== EXERCISE INSTRUCTIONS ==
Copy the lines below exactly as they appear.

== DATA PROVIDED ==
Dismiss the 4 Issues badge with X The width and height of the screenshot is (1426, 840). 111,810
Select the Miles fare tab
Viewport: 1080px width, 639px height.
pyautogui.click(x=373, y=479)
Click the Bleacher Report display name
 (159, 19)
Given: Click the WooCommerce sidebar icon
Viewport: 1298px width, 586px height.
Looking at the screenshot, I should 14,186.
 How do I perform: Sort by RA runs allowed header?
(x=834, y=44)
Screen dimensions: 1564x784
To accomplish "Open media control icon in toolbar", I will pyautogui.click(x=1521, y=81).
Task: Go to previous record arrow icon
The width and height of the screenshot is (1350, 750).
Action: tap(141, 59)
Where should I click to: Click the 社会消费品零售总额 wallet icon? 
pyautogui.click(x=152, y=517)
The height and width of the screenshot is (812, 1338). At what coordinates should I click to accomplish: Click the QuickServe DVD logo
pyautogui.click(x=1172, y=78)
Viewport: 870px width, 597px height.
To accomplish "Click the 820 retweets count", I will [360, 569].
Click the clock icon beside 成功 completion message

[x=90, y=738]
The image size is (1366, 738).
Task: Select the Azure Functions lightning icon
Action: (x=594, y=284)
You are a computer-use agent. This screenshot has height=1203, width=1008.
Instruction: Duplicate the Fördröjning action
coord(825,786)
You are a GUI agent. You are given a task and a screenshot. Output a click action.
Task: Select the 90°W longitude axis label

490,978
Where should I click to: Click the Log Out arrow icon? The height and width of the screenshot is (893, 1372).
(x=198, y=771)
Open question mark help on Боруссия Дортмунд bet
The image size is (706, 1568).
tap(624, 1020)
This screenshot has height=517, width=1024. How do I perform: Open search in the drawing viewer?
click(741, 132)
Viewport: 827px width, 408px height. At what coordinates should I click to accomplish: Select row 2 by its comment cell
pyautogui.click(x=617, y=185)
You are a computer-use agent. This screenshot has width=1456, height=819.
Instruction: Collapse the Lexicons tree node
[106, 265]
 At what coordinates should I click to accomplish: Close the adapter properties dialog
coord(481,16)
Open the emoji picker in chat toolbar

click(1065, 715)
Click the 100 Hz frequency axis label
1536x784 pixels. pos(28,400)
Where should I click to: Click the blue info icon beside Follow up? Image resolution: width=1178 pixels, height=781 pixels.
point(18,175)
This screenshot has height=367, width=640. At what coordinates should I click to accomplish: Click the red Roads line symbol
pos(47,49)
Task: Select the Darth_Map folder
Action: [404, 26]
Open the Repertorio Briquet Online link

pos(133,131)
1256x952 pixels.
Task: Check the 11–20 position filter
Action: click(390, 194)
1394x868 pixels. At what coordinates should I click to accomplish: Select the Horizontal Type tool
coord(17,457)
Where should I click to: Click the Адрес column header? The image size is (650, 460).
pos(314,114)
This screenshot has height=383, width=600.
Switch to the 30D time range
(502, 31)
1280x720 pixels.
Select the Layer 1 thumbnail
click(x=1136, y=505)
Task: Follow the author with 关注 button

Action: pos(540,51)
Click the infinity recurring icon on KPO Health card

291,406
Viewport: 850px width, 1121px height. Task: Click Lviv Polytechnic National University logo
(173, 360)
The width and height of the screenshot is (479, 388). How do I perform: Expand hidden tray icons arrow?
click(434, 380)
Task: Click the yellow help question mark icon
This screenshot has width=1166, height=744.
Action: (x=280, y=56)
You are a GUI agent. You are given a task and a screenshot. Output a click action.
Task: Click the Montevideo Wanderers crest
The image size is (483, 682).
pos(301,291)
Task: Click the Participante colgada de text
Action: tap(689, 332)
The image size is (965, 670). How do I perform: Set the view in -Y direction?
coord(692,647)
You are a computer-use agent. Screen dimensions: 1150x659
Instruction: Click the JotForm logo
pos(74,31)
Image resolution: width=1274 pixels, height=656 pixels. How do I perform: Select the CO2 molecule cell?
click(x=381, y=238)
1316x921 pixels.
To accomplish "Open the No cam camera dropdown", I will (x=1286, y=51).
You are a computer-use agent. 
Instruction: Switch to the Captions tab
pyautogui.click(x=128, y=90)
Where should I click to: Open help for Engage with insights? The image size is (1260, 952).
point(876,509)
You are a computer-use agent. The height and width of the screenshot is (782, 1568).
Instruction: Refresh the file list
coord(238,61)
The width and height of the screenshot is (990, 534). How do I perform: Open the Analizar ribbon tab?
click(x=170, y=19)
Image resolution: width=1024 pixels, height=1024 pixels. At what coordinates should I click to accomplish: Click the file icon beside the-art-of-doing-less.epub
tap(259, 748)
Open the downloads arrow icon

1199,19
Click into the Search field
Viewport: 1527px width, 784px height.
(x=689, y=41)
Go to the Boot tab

== THE OUTPUT ==
Dismiss the 4 Issues badge with X The width and height of the screenshot is (1426, 840). 111,810
Select the Miles fare tab
Viewport: 1080px width, 639px height.
pyautogui.click(x=373, y=479)
Click the Bleacher Report display name
 (159, 19)
Given: Click the WooCommerce sidebar icon
Viewport: 1298px width, 586px height.
Looking at the screenshot, I should 14,186.
 How do I perform: Sort by RA runs allowed header?
(x=834, y=44)
Screen dimensions: 1564x784
To accomplish "Open media control icon in toolbar", I will pyautogui.click(x=1521, y=81).
Task: Go to previous record arrow icon
The width and height of the screenshot is (1350, 750).
Action: tap(141, 59)
Where should I click to: Click the 社会消费品零售总额 wallet icon? 
pyautogui.click(x=152, y=517)
The height and width of the screenshot is (812, 1338). At what coordinates should I click to accomplish: Click the QuickServe DVD logo
pyautogui.click(x=1172, y=78)
Viewport: 870px width, 597px height.
To accomplish "Click the 820 retweets count", I will [360, 569].
Click the clock icon beside 成功 completion message

[x=90, y=738]
The image size is (1366, 738).
Task: Select the Azure Functions lightning icon
Action: (x=594, y=284)
You are a computer-use agent. This screenshot has height=1203, width=1008.
Instruction: Duplicate the Fördröjning action
coord(825,786)
You are a GUI agent. You are given a task and a screenshot. Output a click action.
Task: Select the 90°W longitude axis label

490,978
Where should I click to: Click the Log Out arrow icon? The height and width of the screenshot is (893, 1372).
(x=198, y=771)
Open question mark help on Боруссия Дортмунд bet
The image size is (706, 1568).
tap(624, 1020)
This screenshot has height=517, width=1024. How do I perform: Open search in the drawing viewer?
click(741, 132)
Viewport: 827px width, 408px height. At what coordinates should I click to accomplish: Select row 2 by its comment cell
pyautogui.click(x=617, y=185)
You are a computer-use agent. This screenshot has width=1456, height=819.
Instruction: Collapse the Lexicons tree node
[106, 265]
 At what coordinates should I click to accomplish: Close the adapter properties dialog
coord(481,16)
Open the emoji picker in chat toolbar

click(1065, 715)
Click the 100 Hz frequency axis label
1536x784 pixels. pos(28,400)
Where should I click to: Click the blue info icon beside Follow up? Image resolution: width=1178 pixels, height=781 pixels.
point(18,175)
This screenshot has height=367, width=640. At what coordinates should I click to accomplish: Click the red Roads line symbol
pos(47,49)
Task: Select the Darth_Map folder
Action: [404, 26]
Open the Repertorio Briquet Online link

pos(133,131)
1256x952 pixels.
Task: Check the 11–20 position filter
Action: click(390, 194)
1394x868 pixels. At what coordinates should I click to accomplish: Select the Horizontal Type tool
coord(17,457)
Where should I click to: Click the Адрес column header? The image size is (650, 460).
pos(314,114)
This screenshot has height=383, width=600.
Switch to the 30D time range
(502, 31)
1280x720 pixels.
Select the Layer 1 thumbnail
click(x=1136, y=505)
Task: Follow the author with 关注 button

Action: pos(540,51)
Click the infinity recurring icon on KPO Health card

291,406
Viewport: 850px width, 1121px height. Task: Click Lviv Polytechnic National University logo
(173, 360)
The width and height of the screenshot is (479, 388). How do I perform: Expand hidden tray icons arrow?
click(434, 380)
Task: Click the yellow help question mark icon
This screenshot has width=1166, height=744.
Action: (x=280, y=56)
You are a GUI agent. You are given a task and a screenshot. Output a click action.
Task: Click the Montevideo Wanderers crest
The image size is (483, 682).
pos(301,291)
Task: Click the Participante colgada de text
Action: tap(689, 332)
The image size is (965, 670). How do I perform: Set the view in -Y direction?
coord(692,647)
You are a computer-use agent. Screen dimensions: 1150x659
Instruction: Click the JotForm logo
pos(74,31)
Image resolution: width=1274 pixels, height=656 pixels. How do I perform: Select the CO2 molecule cell?
click(x=381, y=238)
1316x921 pixels.
To accomplish "Open the No cam camera dropdown", I will (x=1286, y=51).
You are a computer-use agent. 
Instruction: Switch to the Captions tab
pyautogui.click(x=128, y=90)
Where should I click to: Open help for Engage with insights? The image size is (1260, 952).
point(876,509)
You are a computer-use agent. The height and width of the screenshot is (782, 1568).
Instruction: Refresh the file list
coord(238,61)
The width and height of the screenshot is (990, 534). How do I perform: Open the Analizar ribbon tab?
click(x=170, y=19)
Image resolution: width=1024 pixels, height=1024 pixels. At what coordinates should I click to accomplish: Click the file icon beside the-art-of-doing-less.epub
tap(259, 748)
Open the downloads arrow icon

1199,19
Click into the Search field
Viewport: 1527px width, 784px height.
(x=689, y=41)
Go to the Boot tab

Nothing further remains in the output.